We loaded Lwazi; our research vessel with our BRUV gear as well as acoustic receivers for a different project. We then set out to sea with our trusty skipper Francois, who located our drop off points for the BRUVs and then guided us through the deployment of each of them at their relevant GPS spots. These locations have to be replicated as precisely as possible in order to maintain data accuracy. We deployed them by dropping them over the side of the boat and then they sink to the bottom of the ocean. The bait canister then starts giving off a scent to attract the species. This aids us in recording the number and variety of species present in a specified area. Three BRUVs were deployed in total and were then left to record for about an hour.
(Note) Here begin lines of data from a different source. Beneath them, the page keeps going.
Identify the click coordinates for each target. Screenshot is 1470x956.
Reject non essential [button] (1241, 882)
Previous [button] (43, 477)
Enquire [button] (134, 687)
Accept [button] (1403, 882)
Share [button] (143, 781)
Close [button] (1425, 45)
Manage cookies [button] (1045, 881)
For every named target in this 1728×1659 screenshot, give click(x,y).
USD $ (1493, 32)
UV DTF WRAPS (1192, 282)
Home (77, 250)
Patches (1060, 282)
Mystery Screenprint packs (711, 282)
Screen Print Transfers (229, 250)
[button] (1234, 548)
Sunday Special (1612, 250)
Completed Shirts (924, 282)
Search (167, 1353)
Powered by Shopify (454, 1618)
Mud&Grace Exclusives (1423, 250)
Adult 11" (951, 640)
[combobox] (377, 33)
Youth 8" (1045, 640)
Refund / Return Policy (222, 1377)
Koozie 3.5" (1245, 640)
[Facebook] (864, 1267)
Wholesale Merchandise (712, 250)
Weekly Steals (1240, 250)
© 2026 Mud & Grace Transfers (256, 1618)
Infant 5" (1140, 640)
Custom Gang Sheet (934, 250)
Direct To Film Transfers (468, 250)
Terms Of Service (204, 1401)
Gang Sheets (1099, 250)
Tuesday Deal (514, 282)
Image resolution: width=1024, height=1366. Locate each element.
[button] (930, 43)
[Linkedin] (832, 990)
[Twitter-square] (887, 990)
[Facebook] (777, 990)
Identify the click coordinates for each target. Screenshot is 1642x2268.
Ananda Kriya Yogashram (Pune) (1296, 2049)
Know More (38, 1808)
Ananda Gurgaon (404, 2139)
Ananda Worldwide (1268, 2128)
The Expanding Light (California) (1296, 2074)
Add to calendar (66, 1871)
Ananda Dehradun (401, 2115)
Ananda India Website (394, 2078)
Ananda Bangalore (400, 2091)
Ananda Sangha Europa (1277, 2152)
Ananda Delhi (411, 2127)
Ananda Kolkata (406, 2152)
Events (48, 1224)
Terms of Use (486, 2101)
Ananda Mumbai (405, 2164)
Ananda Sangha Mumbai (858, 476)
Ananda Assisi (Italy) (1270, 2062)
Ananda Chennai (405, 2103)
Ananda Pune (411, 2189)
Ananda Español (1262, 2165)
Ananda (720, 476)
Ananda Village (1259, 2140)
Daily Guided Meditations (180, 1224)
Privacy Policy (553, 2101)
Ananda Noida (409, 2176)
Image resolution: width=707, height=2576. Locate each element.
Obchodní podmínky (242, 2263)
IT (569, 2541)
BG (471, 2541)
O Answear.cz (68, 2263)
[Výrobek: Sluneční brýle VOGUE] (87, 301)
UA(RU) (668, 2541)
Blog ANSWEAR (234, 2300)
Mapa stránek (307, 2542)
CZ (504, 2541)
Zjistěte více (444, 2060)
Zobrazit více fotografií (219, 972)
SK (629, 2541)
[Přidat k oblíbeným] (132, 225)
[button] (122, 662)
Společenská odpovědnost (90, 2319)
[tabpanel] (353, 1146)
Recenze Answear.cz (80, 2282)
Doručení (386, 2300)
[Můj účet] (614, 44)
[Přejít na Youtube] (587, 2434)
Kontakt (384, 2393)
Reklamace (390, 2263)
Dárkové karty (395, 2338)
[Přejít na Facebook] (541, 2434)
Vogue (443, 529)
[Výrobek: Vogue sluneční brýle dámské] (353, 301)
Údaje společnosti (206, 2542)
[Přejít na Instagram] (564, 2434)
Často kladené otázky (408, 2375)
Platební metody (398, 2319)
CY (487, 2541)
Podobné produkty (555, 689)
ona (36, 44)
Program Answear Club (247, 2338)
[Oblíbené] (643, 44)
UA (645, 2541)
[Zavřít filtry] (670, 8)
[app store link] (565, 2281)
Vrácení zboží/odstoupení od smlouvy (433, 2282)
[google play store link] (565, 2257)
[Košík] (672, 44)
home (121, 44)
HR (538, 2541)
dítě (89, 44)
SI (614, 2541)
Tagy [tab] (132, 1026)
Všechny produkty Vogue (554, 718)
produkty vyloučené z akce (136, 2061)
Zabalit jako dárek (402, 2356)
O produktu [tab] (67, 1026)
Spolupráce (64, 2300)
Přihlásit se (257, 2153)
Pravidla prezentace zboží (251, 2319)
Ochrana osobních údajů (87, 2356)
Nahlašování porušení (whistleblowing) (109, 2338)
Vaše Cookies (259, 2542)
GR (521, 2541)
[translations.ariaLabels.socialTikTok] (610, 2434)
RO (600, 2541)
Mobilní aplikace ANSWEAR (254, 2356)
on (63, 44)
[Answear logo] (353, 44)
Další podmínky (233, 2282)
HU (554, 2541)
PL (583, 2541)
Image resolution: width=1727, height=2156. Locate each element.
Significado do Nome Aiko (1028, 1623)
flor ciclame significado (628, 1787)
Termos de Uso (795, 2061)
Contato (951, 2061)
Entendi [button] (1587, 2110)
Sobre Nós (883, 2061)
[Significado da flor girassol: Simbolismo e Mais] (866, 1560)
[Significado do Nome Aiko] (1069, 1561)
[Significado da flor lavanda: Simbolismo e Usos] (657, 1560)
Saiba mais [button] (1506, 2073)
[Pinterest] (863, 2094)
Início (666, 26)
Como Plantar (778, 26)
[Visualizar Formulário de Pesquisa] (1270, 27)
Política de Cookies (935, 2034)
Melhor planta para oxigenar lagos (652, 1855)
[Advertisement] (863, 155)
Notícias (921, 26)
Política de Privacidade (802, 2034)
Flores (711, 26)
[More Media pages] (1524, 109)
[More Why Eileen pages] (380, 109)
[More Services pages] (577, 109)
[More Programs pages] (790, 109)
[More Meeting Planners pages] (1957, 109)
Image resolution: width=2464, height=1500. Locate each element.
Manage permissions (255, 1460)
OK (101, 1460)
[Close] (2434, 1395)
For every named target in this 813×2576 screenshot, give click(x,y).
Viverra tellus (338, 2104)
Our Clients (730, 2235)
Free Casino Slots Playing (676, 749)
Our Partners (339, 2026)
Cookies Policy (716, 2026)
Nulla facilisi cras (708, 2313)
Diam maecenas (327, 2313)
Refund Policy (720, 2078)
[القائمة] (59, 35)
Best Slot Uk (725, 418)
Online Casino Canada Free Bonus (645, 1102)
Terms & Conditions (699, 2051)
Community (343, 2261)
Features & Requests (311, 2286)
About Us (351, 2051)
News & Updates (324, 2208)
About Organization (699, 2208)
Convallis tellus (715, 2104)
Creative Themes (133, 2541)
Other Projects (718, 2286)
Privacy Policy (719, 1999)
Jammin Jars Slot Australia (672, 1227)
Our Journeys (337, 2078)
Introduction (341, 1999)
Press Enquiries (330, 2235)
During this hour, we had the opportunity to be part of a separate project and observed how acoustic receivers that had been previously deployed were gathered and then new ones were deployed in the same spot to replace them. This project is aimed at being able to track the number of white sharks that have been tagged with acoustic tags that arrive in the area. After those were recovered and deployed, we went back to our BRUV sites and recovered those.
The boat ride back to Kleinbaai harbour with the sun setting in the distance was a perfect end to the day. Once back to shore, the footage from the BRUVs was downloaded and will be reviewed and analysed for research on small benthic sharks (Dark Shyshark, Leopard Catshark, Puffadder Shyshark and the Pyjama Catshark).
My experience here has been more than I could have ever imagined and I can’t wait for my next adventure out at sea!